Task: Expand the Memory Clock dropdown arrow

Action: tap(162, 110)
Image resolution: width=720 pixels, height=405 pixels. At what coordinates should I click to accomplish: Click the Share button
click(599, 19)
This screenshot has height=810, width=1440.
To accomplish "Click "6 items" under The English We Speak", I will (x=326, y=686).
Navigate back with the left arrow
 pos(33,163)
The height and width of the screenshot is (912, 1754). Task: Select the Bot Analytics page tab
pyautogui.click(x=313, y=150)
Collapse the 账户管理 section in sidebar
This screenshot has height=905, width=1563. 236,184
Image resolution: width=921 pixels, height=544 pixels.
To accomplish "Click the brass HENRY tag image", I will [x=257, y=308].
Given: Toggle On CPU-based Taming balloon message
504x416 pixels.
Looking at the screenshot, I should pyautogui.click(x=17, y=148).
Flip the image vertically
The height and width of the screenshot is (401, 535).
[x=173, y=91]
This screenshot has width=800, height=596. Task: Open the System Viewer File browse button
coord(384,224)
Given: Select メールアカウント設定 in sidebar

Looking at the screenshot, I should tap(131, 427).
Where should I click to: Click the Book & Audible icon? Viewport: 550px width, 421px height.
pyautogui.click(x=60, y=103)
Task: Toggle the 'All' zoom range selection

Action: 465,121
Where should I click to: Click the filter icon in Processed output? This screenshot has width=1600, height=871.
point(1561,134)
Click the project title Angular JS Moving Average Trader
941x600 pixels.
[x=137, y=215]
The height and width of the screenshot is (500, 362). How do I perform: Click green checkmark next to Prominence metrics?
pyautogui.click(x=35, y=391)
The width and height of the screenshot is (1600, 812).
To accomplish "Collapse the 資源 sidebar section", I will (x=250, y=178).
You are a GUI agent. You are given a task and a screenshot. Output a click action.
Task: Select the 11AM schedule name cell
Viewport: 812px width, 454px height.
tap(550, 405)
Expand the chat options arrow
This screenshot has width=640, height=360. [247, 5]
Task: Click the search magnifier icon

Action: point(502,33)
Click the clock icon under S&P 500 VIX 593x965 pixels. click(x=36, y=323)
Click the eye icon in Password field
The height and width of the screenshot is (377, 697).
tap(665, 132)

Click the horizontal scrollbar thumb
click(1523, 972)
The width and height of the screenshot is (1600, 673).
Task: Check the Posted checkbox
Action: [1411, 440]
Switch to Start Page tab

--------------------------------

● To do
Go through the listing above and return each line that includes the word "will".

● Answer for this exercise
To accomplish "Click "6 items" under The English We Speak", I will (x=326, y=686).
To accomplish "Click the brass HENRY tag image", I will [x=257, y=308].
To accomplish "Collapse the 資源 sidebar section", I will (x=250, y=178).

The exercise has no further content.